WDIC-FM
- Clinchco, Virginia; United States;
- Broadcast area: Clinchco, Virginia Clintwood, Virginia Grundy, Virginia
- Frequency: 92.1 MHz

Programming
- Format: Christian
- Affiliations: King of Kings Radio

Ownership
- Owner: Somerset Educational Broadcasting Foundation

History
- First air date: July 2, 1989
- Call sign meaning: Dickenson

Technical information
- Licensing authority: FCC
- Facility ID: 16905
- Class: A
- ERP: 2,500 watts
- HAAT: 154 meters (505 ft)
- Transmitter coordinates: 37°8′42.0″N 82°23′22.0″W﻿ / ﻿37.145000°N 82.389444°W

Links
- Public license information: Public file; LMS;
- Webcast: Listen Live
- Website: kingofkingsradio.com

= WDIC-FM =

WDIC-FM (92.1 MHz) is radio station licensed to Clinchco, Virginia, serving Clinchco, Clintwood and Grundy in Virginia. WDIC-FM is owned by Somerset Educational Broadcasting Foundation.

==History==
WDIC-FM began broadcasting on July 2, 1989, and was originally owned by Dickenson County Broadcasting Corporation, which also owned and operated country music formatted 1430 AM WDIC. It operated at 93.1 MHz and aired an adult contemporary format. In 1991, its frequency was changed to 92.1. In autumn of 1992, the station adopted an oldies format.
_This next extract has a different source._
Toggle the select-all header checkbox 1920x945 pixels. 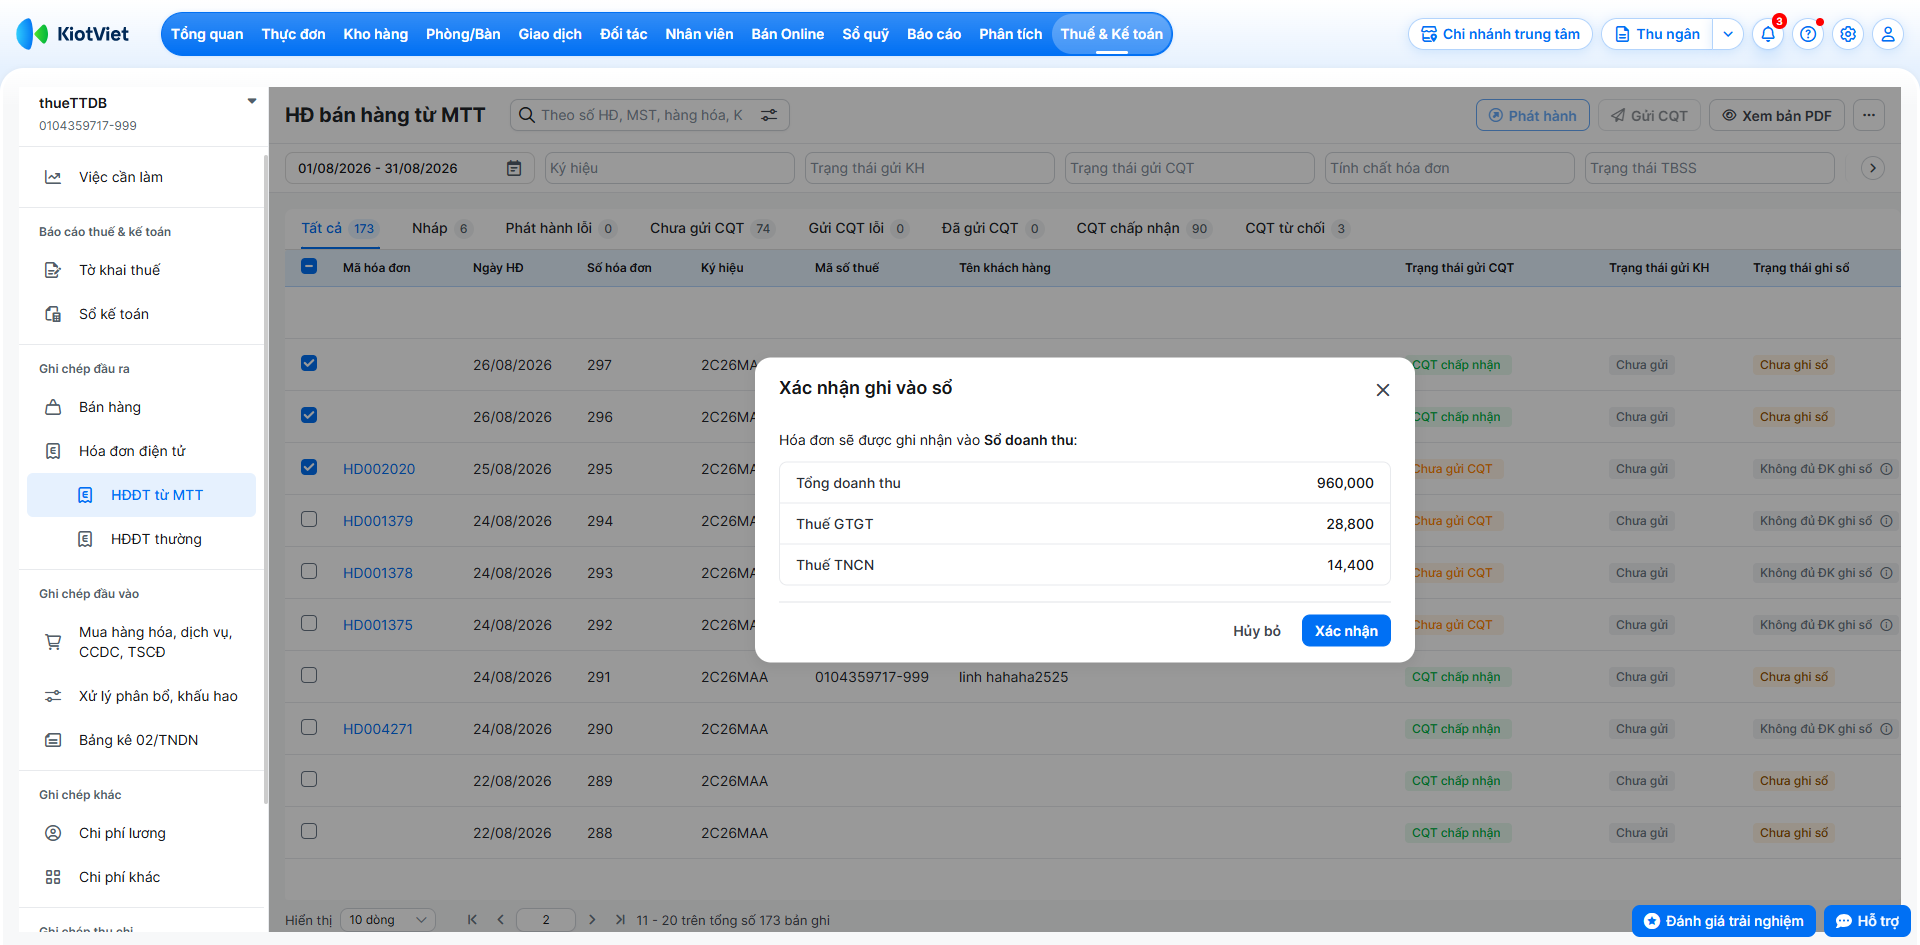309,266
Over the years, its format evolved to classic hits, and on June 15, 2021, the station switched to a classic country format.

The station became an affiliate of King of Kings Radio on February 10, 2026, with the sale of the station pending to King of Kings' operator Somerset Educational Broadcasting Foundation, for $20,000. The sale was consummated on April 15, 2026.